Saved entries
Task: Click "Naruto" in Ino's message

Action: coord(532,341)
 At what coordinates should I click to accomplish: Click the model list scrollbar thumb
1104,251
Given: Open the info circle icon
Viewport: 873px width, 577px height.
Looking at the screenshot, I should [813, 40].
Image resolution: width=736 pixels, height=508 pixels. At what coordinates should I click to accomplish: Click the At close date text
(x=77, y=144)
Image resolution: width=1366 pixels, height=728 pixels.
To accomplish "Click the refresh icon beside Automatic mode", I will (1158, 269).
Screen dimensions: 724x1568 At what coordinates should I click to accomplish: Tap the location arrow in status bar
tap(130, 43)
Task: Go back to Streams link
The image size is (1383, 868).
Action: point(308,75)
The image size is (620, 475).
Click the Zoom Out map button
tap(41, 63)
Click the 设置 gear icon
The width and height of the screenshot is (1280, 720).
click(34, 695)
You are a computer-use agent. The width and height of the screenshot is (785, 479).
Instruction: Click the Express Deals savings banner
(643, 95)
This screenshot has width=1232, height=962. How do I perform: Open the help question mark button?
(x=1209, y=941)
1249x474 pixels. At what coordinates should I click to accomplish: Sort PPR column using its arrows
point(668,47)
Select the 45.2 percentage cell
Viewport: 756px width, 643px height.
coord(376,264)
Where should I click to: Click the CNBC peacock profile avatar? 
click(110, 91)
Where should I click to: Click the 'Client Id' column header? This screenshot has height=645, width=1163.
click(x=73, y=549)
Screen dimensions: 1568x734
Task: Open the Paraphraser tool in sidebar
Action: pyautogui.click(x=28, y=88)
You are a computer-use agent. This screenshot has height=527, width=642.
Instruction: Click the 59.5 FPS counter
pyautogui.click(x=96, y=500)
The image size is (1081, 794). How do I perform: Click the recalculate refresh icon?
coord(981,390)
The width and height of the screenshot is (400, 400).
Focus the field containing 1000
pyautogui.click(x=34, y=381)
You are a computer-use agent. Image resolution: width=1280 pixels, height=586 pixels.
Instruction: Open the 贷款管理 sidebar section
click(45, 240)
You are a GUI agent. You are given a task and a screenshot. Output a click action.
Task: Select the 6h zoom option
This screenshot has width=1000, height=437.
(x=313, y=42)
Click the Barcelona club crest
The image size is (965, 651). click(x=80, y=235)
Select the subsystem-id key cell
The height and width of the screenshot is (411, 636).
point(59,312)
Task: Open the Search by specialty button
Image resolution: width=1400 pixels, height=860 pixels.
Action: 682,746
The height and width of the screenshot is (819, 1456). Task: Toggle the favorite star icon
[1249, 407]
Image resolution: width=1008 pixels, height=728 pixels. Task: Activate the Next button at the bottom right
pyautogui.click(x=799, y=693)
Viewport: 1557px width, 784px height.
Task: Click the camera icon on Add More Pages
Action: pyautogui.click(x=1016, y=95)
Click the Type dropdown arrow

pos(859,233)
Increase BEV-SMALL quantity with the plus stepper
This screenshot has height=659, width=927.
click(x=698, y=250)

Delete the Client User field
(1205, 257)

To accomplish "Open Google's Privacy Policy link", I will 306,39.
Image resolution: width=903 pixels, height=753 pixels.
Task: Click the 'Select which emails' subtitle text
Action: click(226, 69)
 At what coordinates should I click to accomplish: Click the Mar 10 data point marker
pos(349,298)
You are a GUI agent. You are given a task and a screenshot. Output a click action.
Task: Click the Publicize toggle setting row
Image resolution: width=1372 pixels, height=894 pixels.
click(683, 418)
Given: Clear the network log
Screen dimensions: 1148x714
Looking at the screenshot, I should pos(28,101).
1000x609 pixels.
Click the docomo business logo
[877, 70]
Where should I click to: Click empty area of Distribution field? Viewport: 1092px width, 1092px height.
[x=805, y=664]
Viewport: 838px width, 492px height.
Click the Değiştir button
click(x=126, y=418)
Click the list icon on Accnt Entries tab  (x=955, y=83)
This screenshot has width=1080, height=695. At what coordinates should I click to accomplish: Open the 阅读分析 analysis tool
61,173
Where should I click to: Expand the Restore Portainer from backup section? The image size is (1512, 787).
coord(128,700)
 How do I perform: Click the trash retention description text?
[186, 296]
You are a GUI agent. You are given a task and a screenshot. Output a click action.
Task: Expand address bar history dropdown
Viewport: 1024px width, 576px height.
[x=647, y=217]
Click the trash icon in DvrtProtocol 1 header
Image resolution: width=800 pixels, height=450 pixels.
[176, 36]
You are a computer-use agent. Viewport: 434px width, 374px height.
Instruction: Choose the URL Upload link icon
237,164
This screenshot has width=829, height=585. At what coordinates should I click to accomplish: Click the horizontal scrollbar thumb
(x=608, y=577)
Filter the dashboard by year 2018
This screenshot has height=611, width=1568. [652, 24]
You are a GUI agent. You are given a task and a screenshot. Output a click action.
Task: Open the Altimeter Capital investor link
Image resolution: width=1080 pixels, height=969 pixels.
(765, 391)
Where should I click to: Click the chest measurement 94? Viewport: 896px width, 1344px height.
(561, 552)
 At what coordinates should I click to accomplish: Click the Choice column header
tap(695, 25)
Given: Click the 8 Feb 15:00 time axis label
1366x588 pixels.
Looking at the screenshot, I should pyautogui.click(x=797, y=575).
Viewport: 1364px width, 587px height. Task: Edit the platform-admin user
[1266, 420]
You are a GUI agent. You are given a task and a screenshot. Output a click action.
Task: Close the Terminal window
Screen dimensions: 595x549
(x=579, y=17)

* _Your goal_:
Copy out only the lines of the records above from the one with "Given: Open the info circle icon" through the one with "You are a computer-use agent. The", exactly as they stand, both included.

* _Exercise response_:
Given: Open the info circle icon
Viewport: 873px width, 577px height.
Looking at the screenshot, I should [813, 40].
Image resolution: width=736 pixels, height=508 pixels. At what coordinates should I click to accomplish: Click the At close date text
(x=77, y=144)
Image resolution: width=1366 pixels, height=728 pixels.
To accomplish "Click the refresh icon beside Automatic mode", I will (1158, 269).
Screen dimensions: 724x1568 At what coordinates should I click to accomplish: Tap the location arrow in status bar
tap(130, 43)
Task: Go back to Streams link
The image size is (1383, 868).
Action: point(308,75)
The image size is (620, 475).
Click the Zoom Out map button
tap(41, 63)
Click the 设置 gear icon
The width and height of the screenshot is (1280, 720).
click(34, 695)
You are a computer-use agent. The width and height of the screenshot is (785, 479).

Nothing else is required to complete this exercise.